The pooled ETT samples studied in this work also serve to reinforce previous reports about the inherent rheological properties of airway mucus at physiological and pathological concentrations. Due to mucus accumulation at the tip of endotracheal tubes during surgery, most samples recovered are hyperconcentrated (∼5% solids), which is roughly equivalent to the concentration of airway mucus in diseases like CF and COPD (Hill et al., 2014). Sample volumes can be somewhat variable but are ∼0.5 mL on average, which is roughly equivalent to the total amount of mucus that can be harvested from cell cultures in our lab on a weekly basis. Given the large volumes of these collections, the ability to maximize the usable number samples presents an opportunity to improve accessibility for laboratory research.

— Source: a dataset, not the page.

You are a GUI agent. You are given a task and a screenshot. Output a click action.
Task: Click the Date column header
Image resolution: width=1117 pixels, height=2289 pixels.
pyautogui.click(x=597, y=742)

Considering previous results in isotonic ETT mucus, a primary goal of this work was to compare the rheological behavior of a pool of non-isotonic ETT mucus—mixed to be an isotonic pool—to that of a pool of isotonic samples, allowing for greater collection yields and further understanding of mucus behavior in physiological ionic conditions. This was accomplished by pooling an optimal mixture of hypo and hypertonic samples and separately pooling several hypotonic samples and bringing them to isotonicity through NaCl and KCl addition. Both pools behaved as expected, appearing as hydrogels and following established power-law scaling relationships under entanglement proportional to c4 at the micro and macro scale. Furthermore, bimodal/biphasic behavior previously observed in samples near the entanglement-overlap transition was recapitulated, indicating that one fraction of mucus is more readily soluble than the other. This may have bearing both in terms of mucus flakes described in BALF (Esther et al., 2019; Markovetz et al., 2022) and also in the concentration-dependent adherence of mucus to airway epithelia that has been recently described (Morrison et al., 2022). Overall, this study furthers the utility and accessibility of ETT mucus as a benchtop model of mucus biophysics and biochemistry, demonstrating that it is a reliably behaved and tunable sample type when attention is paid to maintaining physiological ionic conditions.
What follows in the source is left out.